Assignment:
Write out the data exactly from its first line onward, ending with the line in which "Given: Open My AliExpress Pocket" appears.

(Stored data)
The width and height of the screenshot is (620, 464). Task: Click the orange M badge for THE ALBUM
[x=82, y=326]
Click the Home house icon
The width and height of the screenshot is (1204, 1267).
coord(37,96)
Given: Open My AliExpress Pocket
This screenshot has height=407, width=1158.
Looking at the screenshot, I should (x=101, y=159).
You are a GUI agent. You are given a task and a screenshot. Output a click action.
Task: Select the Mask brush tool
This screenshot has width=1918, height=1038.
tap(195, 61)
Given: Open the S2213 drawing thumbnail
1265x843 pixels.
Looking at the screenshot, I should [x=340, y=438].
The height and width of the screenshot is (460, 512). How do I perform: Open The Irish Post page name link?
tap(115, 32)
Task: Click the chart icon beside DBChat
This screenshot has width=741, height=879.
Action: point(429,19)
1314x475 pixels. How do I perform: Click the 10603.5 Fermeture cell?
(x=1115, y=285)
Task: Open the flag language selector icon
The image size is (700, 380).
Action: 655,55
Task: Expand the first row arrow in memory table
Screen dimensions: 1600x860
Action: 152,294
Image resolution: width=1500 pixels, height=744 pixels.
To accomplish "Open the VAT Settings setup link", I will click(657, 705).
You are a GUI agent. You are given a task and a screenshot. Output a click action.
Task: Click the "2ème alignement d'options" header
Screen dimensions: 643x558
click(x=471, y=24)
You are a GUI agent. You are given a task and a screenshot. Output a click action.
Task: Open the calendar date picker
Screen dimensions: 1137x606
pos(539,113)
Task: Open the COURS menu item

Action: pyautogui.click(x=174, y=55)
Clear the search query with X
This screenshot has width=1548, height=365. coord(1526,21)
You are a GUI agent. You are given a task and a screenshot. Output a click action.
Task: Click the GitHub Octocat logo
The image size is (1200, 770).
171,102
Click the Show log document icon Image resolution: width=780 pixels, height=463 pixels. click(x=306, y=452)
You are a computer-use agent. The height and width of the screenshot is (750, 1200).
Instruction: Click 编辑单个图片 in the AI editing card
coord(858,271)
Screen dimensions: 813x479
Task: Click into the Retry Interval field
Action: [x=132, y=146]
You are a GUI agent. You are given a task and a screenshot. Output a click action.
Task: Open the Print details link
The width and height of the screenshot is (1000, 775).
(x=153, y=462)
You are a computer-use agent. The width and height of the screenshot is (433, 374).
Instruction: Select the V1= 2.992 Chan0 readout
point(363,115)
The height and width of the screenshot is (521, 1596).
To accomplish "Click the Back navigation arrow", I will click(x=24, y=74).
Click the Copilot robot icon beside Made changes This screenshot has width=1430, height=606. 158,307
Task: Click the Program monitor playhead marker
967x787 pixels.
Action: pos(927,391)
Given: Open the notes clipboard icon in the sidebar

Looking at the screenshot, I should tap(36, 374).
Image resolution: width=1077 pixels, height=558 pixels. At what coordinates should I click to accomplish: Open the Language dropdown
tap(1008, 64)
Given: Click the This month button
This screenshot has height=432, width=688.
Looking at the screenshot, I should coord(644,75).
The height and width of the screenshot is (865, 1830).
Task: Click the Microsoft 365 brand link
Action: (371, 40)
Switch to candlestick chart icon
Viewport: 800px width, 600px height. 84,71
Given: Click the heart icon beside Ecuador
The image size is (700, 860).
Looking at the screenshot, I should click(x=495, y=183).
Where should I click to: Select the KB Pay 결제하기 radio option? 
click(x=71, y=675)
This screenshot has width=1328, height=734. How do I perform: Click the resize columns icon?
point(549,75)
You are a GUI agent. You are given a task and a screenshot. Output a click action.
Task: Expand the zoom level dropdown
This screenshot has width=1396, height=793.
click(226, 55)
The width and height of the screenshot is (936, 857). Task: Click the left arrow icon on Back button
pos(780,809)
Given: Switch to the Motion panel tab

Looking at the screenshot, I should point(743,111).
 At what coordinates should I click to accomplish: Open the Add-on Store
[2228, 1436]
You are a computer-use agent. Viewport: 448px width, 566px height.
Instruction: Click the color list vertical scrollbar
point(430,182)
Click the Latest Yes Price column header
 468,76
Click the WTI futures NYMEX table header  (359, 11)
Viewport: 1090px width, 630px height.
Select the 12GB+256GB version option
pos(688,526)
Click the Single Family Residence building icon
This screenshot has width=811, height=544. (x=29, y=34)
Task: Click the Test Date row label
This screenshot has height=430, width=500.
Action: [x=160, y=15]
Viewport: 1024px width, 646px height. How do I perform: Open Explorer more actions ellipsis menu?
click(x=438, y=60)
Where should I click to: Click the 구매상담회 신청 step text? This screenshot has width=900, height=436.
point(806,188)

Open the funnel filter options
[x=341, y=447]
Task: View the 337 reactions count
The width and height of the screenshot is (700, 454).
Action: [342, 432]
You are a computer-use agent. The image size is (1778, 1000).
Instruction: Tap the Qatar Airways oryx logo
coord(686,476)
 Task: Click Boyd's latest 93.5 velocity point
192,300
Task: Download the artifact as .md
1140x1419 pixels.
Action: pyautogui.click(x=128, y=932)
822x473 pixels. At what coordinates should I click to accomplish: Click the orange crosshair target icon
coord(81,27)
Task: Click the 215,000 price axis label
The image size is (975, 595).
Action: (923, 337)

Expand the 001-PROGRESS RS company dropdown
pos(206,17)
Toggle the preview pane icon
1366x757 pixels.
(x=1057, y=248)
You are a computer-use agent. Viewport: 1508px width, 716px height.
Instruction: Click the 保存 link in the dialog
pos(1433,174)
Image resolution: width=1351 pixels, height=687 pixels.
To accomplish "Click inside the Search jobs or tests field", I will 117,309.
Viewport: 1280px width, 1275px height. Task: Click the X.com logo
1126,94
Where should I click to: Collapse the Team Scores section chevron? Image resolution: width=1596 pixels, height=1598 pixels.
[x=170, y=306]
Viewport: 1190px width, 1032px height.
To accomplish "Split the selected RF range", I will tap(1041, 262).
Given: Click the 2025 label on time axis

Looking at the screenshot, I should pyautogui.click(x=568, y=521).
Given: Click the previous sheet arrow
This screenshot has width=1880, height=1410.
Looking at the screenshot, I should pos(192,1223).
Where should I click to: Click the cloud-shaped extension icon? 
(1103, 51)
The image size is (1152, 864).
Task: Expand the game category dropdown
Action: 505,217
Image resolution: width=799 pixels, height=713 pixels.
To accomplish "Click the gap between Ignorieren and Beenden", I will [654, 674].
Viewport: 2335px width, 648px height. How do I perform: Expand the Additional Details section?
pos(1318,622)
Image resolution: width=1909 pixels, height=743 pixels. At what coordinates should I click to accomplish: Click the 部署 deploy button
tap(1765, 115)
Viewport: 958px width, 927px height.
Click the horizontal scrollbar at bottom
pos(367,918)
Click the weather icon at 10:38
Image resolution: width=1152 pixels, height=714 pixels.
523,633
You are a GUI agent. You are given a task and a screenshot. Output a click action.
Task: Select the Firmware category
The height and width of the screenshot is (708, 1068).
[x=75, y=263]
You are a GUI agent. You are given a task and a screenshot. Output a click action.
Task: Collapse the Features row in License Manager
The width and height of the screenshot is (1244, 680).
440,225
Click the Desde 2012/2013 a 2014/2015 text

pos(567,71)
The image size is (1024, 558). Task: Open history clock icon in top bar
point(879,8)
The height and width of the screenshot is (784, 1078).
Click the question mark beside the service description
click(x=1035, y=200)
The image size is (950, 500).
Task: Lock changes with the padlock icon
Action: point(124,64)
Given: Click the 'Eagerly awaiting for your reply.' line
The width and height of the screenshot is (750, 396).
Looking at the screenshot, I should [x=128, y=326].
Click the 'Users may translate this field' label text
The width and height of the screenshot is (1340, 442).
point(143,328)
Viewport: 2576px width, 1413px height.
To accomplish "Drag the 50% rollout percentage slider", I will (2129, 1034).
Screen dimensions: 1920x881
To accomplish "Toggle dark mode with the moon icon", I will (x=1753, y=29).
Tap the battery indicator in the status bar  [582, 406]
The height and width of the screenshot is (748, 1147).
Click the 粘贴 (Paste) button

Result:
The width and height of the screenshot is (620, 464). Task: Click the orange M badge for THE ALBUM
[x=82, y=326]
Click the Home house icon
The width and height of the screenshot is (1204, 1267).
coord(37,96)
Given: Open My AliExpress Pocket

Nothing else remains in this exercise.